• _EXERCISE MATERIAL_
——————
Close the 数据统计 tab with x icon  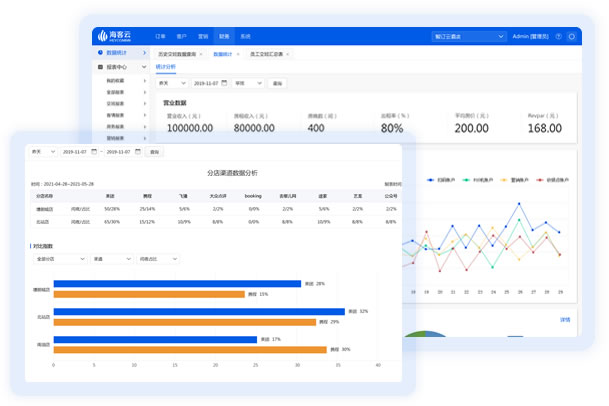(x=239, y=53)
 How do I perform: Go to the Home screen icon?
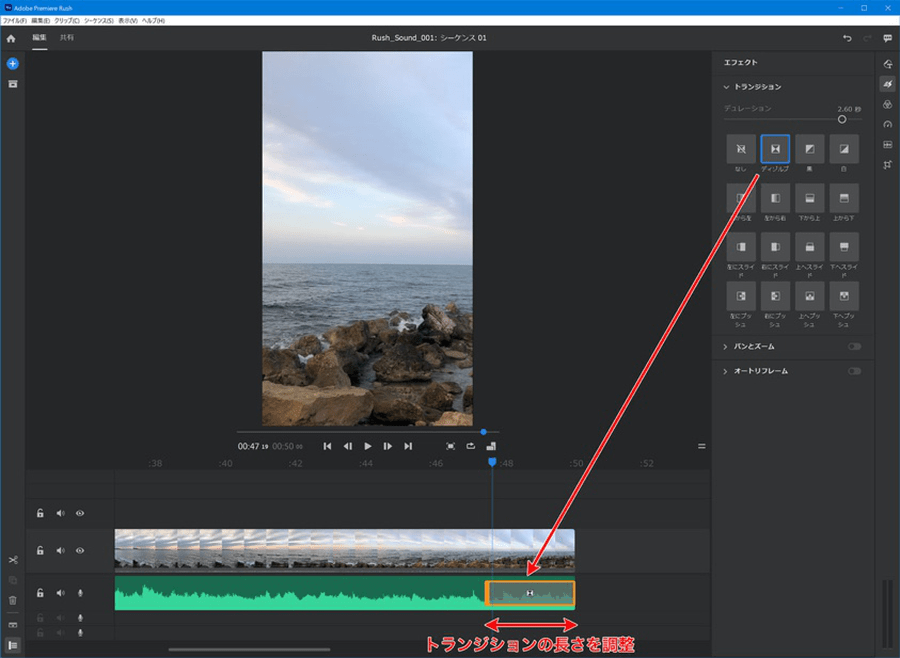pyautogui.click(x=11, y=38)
——————
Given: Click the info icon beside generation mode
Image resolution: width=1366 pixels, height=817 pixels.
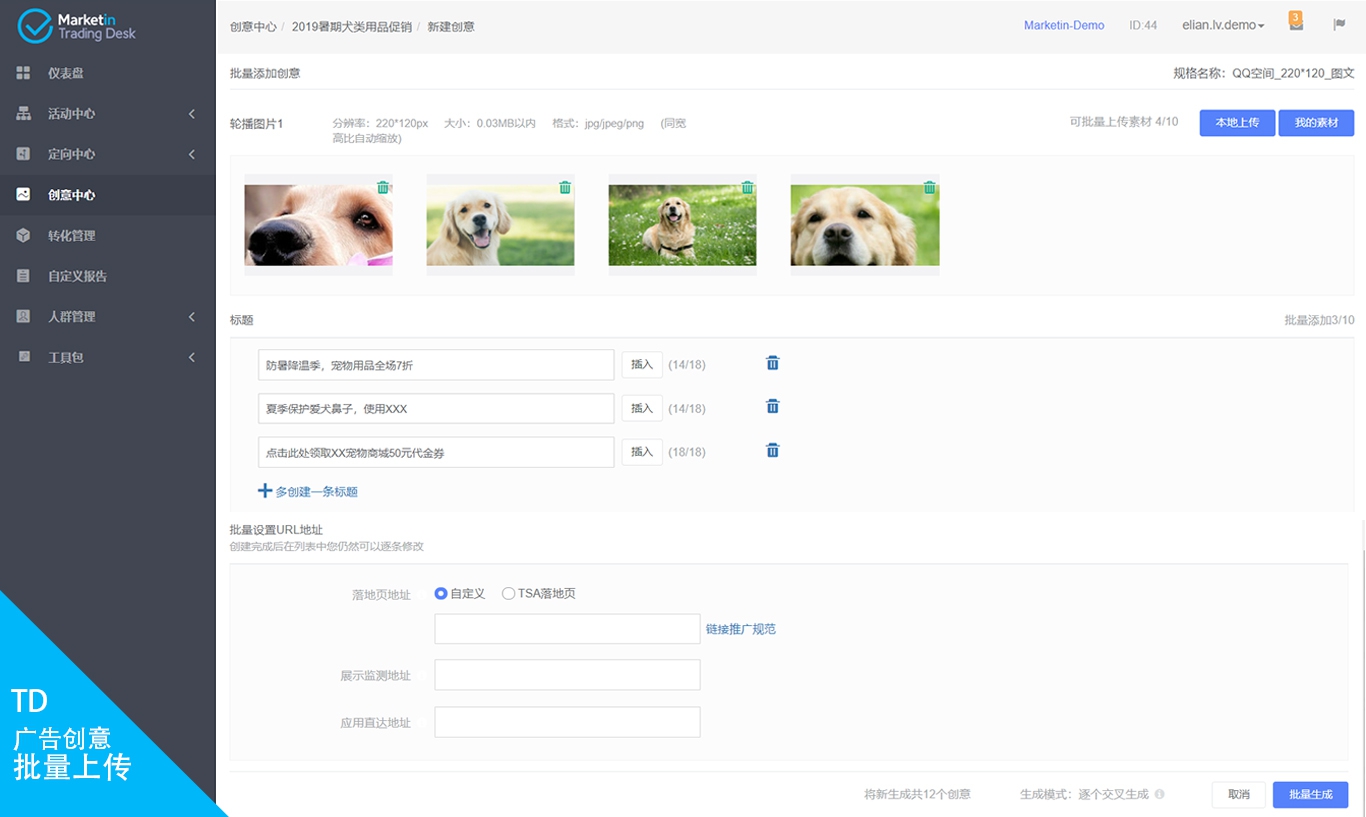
——————
• _THE TASK_
Using the listing above, copy exactly the line that contains "Given: Click the", the line that contains "Image resolution: width=1366", and each line that falls between them.

• _EXERCISE ANSWER_
Given: Click the info icon beside generation mode
Image resolution: width=1366 pixels, height=817 pixels.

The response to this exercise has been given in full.